Parenting magazine deemed the 2000 version among the "best software of the year", noting that the title had been "overhauled, with splendid results". The magazine gave the title a B+. The Discovery School site (quoted in Cyber Rules) recommended JumpStart Toddlers 2000 as the "best for older toddlers (or those who have graduated from their baby and other toddler software titles)", and gave it a rating of 4-and-a-half out of 5 stars.

Early Childhood Education Today notes that "although the graphics in JumpStart Toddlers can be moved for an activity, they cannot be controlled or manipulated into any other form".

== Commercial performance and awards ==
The game consistently placed on the PC Data's Best Education Software for MS-DOS/Windows list throughout 1996 and 1997 alongside other Jumpstart titles peaking at #8. Throughout 1997, JumpStart Toddlers took in somewhere between $4 million and $5.16 million. It became one of many preschool titles to join the best-seller list, alongside Sesame Street Elmo's Preschool (1996), Ready to Read With Pooh (1997), and Jumpstart Preschool (1995).

The game won numerous awards, including a 1996 Parent's Choice Gold Medal for best new children's software.

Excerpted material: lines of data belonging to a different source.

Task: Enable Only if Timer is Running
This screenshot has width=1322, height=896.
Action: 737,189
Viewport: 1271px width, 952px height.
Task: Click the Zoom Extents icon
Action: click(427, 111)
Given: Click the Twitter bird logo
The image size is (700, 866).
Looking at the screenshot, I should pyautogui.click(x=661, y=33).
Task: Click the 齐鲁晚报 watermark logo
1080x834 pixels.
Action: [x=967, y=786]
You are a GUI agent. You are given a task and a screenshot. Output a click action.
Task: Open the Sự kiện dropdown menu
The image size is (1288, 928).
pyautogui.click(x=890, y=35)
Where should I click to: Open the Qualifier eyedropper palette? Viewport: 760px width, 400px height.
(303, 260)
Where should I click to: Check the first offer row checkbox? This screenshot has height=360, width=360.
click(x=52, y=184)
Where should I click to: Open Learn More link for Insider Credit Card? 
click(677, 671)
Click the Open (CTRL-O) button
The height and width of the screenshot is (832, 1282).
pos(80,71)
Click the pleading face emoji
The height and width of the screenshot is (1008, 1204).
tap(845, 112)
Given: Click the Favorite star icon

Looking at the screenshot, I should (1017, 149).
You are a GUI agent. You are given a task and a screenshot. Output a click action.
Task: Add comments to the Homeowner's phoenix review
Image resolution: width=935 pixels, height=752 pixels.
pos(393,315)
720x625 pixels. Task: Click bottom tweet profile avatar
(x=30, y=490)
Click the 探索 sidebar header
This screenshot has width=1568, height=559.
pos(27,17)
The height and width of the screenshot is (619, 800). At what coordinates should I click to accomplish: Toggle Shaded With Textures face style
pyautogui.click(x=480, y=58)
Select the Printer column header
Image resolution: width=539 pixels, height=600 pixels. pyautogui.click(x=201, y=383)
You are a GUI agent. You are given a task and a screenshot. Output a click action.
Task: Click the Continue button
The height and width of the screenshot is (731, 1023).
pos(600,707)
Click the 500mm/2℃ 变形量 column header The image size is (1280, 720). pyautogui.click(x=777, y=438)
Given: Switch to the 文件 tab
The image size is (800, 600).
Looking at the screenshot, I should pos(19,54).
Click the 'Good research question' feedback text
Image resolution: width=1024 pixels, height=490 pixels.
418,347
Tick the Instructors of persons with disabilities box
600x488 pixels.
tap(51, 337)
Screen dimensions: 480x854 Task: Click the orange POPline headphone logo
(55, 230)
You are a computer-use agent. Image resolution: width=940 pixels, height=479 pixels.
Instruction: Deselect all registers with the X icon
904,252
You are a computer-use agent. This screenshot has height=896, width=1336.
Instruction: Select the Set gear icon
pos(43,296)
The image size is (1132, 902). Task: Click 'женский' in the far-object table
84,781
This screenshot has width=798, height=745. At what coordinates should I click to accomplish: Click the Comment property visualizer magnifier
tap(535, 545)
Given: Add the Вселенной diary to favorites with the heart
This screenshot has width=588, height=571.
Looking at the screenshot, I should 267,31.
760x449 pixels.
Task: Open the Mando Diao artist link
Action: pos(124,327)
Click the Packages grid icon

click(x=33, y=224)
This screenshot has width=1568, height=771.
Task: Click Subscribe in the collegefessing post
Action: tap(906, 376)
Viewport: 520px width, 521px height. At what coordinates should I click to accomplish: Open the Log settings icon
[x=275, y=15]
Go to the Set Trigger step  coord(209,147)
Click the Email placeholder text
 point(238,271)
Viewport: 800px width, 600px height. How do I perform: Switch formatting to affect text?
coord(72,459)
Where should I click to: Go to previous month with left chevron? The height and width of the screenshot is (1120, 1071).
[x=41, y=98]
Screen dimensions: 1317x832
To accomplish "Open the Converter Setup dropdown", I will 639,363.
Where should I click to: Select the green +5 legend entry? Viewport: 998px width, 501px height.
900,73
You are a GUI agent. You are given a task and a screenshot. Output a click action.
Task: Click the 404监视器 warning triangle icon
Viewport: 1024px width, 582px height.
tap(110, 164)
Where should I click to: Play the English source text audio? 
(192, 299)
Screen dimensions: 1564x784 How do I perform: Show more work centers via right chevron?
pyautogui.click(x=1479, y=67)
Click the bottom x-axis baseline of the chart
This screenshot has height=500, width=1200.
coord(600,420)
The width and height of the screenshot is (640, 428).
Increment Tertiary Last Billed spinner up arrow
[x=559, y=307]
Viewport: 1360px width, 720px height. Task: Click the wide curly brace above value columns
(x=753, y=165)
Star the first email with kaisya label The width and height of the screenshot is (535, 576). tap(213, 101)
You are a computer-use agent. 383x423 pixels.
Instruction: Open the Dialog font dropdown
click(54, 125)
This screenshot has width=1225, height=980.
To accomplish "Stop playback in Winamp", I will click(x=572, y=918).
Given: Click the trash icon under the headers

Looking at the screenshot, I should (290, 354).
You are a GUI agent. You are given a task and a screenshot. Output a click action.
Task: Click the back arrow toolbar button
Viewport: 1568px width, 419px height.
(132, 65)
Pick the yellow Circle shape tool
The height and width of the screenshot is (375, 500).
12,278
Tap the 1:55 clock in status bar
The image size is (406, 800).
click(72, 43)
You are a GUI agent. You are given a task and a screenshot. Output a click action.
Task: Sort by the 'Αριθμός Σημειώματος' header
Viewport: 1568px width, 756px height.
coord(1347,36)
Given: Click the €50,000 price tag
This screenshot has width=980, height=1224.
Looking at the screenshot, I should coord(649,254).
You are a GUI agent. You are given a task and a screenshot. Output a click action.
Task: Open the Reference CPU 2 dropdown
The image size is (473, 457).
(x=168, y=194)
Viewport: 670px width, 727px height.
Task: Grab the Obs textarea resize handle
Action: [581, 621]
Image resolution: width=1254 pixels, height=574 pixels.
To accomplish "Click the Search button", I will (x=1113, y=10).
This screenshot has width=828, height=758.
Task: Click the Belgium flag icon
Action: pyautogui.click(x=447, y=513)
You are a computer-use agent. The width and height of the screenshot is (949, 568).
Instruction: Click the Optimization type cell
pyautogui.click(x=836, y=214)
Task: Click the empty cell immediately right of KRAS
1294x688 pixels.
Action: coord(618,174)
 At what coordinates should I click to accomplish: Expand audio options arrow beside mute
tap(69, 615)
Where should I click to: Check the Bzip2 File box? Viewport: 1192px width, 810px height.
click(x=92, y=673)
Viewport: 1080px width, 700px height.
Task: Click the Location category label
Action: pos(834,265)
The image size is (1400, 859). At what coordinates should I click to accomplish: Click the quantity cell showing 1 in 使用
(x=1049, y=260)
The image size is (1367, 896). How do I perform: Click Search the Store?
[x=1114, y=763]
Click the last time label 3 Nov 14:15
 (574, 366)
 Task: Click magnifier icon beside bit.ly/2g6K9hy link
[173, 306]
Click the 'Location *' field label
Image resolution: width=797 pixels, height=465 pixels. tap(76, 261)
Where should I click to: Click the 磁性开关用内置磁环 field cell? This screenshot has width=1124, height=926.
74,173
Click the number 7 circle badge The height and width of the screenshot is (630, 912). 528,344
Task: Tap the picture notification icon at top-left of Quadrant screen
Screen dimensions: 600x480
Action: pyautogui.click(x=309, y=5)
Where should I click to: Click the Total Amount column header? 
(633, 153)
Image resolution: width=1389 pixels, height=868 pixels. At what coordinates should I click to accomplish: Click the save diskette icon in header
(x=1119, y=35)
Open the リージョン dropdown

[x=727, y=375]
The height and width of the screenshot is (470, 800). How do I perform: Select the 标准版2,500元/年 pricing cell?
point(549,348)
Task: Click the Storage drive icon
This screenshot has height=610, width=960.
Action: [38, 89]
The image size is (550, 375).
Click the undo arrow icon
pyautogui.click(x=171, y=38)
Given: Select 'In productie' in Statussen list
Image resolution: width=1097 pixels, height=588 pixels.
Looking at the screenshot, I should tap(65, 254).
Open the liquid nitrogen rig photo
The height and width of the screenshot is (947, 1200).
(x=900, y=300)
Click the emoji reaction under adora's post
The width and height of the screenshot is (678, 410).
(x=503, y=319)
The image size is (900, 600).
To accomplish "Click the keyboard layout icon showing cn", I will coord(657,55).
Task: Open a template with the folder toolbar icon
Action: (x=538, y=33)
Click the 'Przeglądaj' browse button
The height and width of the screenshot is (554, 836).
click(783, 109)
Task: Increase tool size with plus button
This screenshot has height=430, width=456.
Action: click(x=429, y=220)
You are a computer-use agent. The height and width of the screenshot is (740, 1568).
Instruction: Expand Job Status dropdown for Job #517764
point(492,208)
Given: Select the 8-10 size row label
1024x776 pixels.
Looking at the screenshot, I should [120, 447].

Jumpstart Toddlers 2000 would also reach at least 7th on the PC Data best-selling chart.

== Legacy ==
According to the Chicago Sun-Times, Knowledge Adventure "started the baby trend when it introduced JumpStart Toddlers in 1996". Knowledge Adventure's Jennifer Johnson created the term lap-ware to describe software "intended to be used with the child on the parent's lap...So parents are encouraged to play a really active role in their child's first computer experience". The term was picked up by MacUser that July to describe the new software category Jumpstart had helped create. The New York Times later asserted that Knowledge Adventure was the "vanguard of a trend of introducing younger and younger children -- some as young as 6 months old -- to computers".

While children's software had previously been dominated by titles for older children like Mavis Beacon Teaches Typing and Where in the World Is Carmen Sandiego?, by 1997 sales of software for children under 5 had risen from 179,000 units two years prior to 1.5 million. By September 1997, toddler and pre-school titles dominated PC Data's top-10 selling education list. That November, U.S. News & World Report noted that JumpStart Toddlers, Davidson & Associates's Fisher-Price Ready for Learning: Toddler (1997) and The Learning Company's Reader Rabbit Toddler (1997) were all vying for the lucrative 18-month-and-under demographic over the holiday season.

In 1998, Wired's Susan Kuchinskas similarly applied the neologism to categorise JumpStart Toddlers, JumpStart Baby, and BowWow House's BabyWow! as contemporaries in a burgeoning "lapware" market, which catered to overworked parents who wish to give their new-borns a competitive edge through technology. That year, PC Magazine's Terri Robinson (quoted in 2002 paper Engineering The Entrepreneurial Infant) commented that "software developers are keen to the burgeoning 'baby skills' market" to "capture the imaginations of your 1- and 2-year olds and provide them with solid educational building blocks". Stanford University professor Clifford Nass found this trend "disturbing", commenting that "the social context and the tactile experience [of real objects] are crucial to early development". Similarly, pediatrician T. Berry Brazelton considered lapware like JumpStart Toddlers "an assault on a young child's developing mind".

By this time, just two years after the game's release, JumpStart Toddlers was competing in a crowded lapware market with contemporaries in the edutainment industry. In 2000, a U.S. News & World Report article featured a 13-month old who was already familiar with several games designed for players under two-years old, including JumpStart Toddlers.